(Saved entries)
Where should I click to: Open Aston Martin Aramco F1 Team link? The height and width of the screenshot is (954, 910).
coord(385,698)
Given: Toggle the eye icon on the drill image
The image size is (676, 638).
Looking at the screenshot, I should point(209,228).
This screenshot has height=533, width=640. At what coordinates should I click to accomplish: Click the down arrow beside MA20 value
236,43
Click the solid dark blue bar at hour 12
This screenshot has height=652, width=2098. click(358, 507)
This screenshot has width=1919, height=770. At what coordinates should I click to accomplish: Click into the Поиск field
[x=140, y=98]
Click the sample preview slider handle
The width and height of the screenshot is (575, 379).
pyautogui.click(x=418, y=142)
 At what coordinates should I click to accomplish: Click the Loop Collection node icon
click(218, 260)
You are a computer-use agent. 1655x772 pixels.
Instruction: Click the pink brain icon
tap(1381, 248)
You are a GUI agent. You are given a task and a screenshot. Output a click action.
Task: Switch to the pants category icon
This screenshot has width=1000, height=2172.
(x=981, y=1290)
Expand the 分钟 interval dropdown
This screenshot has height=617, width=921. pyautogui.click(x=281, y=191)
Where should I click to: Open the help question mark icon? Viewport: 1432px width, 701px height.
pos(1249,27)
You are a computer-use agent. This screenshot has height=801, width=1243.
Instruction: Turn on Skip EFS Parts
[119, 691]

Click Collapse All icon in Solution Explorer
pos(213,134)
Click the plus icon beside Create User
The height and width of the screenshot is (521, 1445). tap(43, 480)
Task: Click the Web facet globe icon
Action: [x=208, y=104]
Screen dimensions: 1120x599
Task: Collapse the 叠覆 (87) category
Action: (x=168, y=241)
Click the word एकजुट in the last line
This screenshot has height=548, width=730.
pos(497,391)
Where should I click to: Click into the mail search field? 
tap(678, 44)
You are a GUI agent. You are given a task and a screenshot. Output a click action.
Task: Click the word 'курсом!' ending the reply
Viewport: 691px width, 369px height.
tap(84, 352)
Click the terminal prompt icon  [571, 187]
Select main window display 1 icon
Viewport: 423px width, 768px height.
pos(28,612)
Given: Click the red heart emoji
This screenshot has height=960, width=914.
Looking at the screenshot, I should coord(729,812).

### Brief
Look through the entries above; copy each line where the string "word" appears.

### Output below
Click the word एकजुट in the last line
Task: Click the word 'курсом!' ending the reply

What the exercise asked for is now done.